====== INFORMATION GIVEN
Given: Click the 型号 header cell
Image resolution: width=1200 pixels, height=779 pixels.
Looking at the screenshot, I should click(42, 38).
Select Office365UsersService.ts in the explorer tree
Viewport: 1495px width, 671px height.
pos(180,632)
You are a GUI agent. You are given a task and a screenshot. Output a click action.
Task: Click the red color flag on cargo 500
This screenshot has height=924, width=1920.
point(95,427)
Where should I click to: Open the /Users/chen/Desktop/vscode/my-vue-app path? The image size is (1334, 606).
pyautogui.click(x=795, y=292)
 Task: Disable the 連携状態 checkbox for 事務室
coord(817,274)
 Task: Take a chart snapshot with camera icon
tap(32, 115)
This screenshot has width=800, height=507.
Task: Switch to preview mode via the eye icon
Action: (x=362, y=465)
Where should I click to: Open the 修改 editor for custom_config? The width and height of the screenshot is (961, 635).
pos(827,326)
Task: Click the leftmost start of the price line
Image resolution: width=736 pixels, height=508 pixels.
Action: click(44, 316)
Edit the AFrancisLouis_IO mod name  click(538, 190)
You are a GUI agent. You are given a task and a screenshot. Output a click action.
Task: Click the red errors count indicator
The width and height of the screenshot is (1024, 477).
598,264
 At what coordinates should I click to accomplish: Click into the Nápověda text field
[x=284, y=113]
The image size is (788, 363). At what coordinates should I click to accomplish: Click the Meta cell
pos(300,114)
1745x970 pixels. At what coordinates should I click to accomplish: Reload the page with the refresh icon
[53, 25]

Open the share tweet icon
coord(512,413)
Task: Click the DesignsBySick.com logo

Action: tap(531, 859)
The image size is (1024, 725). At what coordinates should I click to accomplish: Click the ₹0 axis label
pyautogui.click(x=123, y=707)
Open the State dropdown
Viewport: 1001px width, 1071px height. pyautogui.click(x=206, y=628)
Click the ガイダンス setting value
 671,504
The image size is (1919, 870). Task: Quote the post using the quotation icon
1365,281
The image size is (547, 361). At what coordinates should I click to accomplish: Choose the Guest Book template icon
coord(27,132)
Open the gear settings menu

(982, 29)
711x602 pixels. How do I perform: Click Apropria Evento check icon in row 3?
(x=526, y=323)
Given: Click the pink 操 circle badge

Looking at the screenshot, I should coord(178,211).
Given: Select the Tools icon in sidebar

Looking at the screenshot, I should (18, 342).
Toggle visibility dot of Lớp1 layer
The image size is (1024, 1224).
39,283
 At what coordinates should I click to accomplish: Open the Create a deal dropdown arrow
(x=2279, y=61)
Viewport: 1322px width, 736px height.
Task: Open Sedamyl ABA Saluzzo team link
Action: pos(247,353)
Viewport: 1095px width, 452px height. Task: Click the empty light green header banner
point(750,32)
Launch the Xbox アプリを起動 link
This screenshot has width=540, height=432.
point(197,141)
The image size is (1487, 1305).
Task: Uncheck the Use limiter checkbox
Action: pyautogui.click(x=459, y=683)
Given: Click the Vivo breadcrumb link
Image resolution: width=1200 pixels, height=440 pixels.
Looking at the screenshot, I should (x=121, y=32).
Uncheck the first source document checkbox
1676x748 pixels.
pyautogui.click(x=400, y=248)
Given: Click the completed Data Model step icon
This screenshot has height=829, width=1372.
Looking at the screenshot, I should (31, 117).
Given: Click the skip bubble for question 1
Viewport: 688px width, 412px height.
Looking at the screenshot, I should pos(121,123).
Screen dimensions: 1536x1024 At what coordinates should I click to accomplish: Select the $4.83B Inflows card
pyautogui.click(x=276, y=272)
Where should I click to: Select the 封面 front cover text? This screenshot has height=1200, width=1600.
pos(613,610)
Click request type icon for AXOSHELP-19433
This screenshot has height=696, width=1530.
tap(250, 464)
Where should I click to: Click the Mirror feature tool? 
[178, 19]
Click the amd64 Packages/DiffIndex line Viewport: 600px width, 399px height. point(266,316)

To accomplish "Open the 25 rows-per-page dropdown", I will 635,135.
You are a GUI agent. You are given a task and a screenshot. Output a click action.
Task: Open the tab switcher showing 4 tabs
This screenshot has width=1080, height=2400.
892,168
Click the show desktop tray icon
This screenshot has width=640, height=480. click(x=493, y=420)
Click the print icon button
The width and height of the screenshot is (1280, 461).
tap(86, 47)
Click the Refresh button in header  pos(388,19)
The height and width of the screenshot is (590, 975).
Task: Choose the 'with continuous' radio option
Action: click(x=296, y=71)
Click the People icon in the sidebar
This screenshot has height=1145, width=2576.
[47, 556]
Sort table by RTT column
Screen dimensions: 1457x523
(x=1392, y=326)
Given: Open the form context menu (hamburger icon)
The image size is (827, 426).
============
▸ TASK REQUIREMENTS: Nothing is to be left out: set down all the records again exactly.

▸ WRITTEN ANSWER:
Given: Click the 型号 header cell
Image resolution: width=1200 pixels, height=779 pixels.
Looking at the screenshot, I should click(42, 38).
Select Office365UsersService.ts in the explorer tree
Viewport: 1495px width, 671px height.
pos(180,632)
You are a GUI agent. You are given a task and a screenshot. Output a click action.
Task: Click the red color flag on cargo 500
This screenshot has height=924, width=1920.
point(95,427)
Where should I click to: Open the /Users/chen/Desktop/vscode/my-vue-app path? The image size is (1334, 606).
pyautogui.click(x=795, y=292)
 Task: Disable the 連携状態 checkbox for 事務室
coord(817,274)
 Task: Take a chart snapshot with camera icon
tap(32, 115)
This screenshot has width=800, height=507.
Task: Switch to preview mode via the eye icon
Action: (x=362, y=465)
Where should I click to: Open the 修改 editor for custom_config? The width and height of the screenshot is (961, 635).
pos(827,326)
Task: Click the leftmost start of the price line
Image resolution: width=736 pixels, height=508 pixels.
Action: click(44, 316)
Edit the AFrancisLouis_IO mod name  click(538, 190)
You are a GUI agent. You are given a task and a screenshot. Output a click action.
Task: Click the red errors count indicator
The width and height of the screenshot is (1024, 477).
598,264
 At what coordinates should I click to accomplish: Click into the Nápověda text field
[x=284, y=113]
The image size is (788, 363). At what coordinates should I click to accomplish: Click the Meta cell
pos(300,114)
1745x970 pixels. At what coordinates should I click to accomplish: Reload the page with the refresh icon
[53, 25]

Open the share tweet icon
coord(512,413)
Task: Click the DesignsBySick.com logo

Action: tap(531, 859)
The image size is (1024, 725). At what coordinates should I click to accomplish: Click the ₹0 axis label
pyautogui.click(x=123, y=707)
Open the State dropdown
Viewport: 1001px width, 1071px height. pyautogui.click(x=206, y=628)
Click the ガイダンス setting value
 671,504
The image size is (1919, 870). Task: Quote the post using the quotation icon
1365,281
The image size is (547, 361). At what coordinates should I click to accomplish: Choose the Guest Book template icon
coord(27,132)
Open the gear settings menu

(982, 29)
711x602 pixels. How do I perform: Click Apropria Evento check icon in row 3?
(x=526, y=323)
Given: Click the pink 操 circle badge

Looking at the screenshot, I should coord(178,211).
Given: Select the Tools icon in sidebar

Looking at the screenshot, I should (18, 342).
Toggle visibility dot of Lớp1 layer
The image size is (1024, 1224).
39,283
 At what coordinates should I click to accomplish: Open the Create a deal dropdown arrow
(x=2279, y=61)
Viewport: 1322px width, 736px height.
Task: Open Sedamyl ABA Saluzzo team link
Action: pos(247,353)
Viewport: 1095px width, 452px height. Task: Click the empty light green header banner
point(750,32)
Launch the Xbox アプリを起動 link
This screenshot has width=540, height=432.
point(197,141)
The image size is (1487, 1305).
Task: Uncheck the Use limiter checkbox
Action: pyautogui.click(x=459, y=683)
Given: Click the Vivo breadcrumb link
Image resolution: width=1200 pixels, height=440 pixels.
Looking at the screenshot, I should (x=121, y=32).
Uncheck the first source document checkbox
1676x748 pixels.
pyautogui.click(x=400, y=248)
Given: Click the completed Data Model step icon
This screenshot has height=829, width=1372.
Looking at the screenshot, I should (31, 117).
Given: Click the skip bubble for question 1
Viewport: 688px width, 412px height.
Looking at the screenshot, I should pos(121,123).
Screen dimensions: 1536x1024 At what coordinates should I click to accomplish: Select the $4.83B Inflows card
pyautogui.click(x=276, y=272)
Where should I click to: Select the 封面 front cover text? This screenshot has height=1200, width=1600.
pos(613,610)
Click request type icon for AXOSHELP-19433
This screenshot has height=696, width=1530.
tap(250, 464)
Where should I click to: Click the Mirror feature tool? 
[178, 19]
Click the amd64 Packages/DiffIndex line Viewport: 600px width, 399px height. point(266,316)

To accomplish "Open the 25 rows-per-page dropdown", I will 635,135.
You are a GUI agent. You are given a task and a screenshot. Output a click action.
Task: Open the tab switcher showing 4 tabs
This screenshot has width=1080, height=2400.
892,168
Click the show desktop tray icon
This screenshot has width=640, height=480. click(x=493, y=420)
Click the print icon button
The width and height of the screenshot is (1280, 461).
tap(86, 47)
Click the Refresh button in header  pos(388,19)
The height and width of the screenshot is (590, 975).
Task: Choose the 'with continuous' radio option
Action: click(x=296, y=71)
Click the People icon in the sidebar
This screenshot has height=1145, width=2576.
[47, 556]
Sort table by RTT column
Screen dimensions: 1457x523
(x=1392, y=326)
Given: Open the form context menu (hamburger icon)
The image size is (827, 426).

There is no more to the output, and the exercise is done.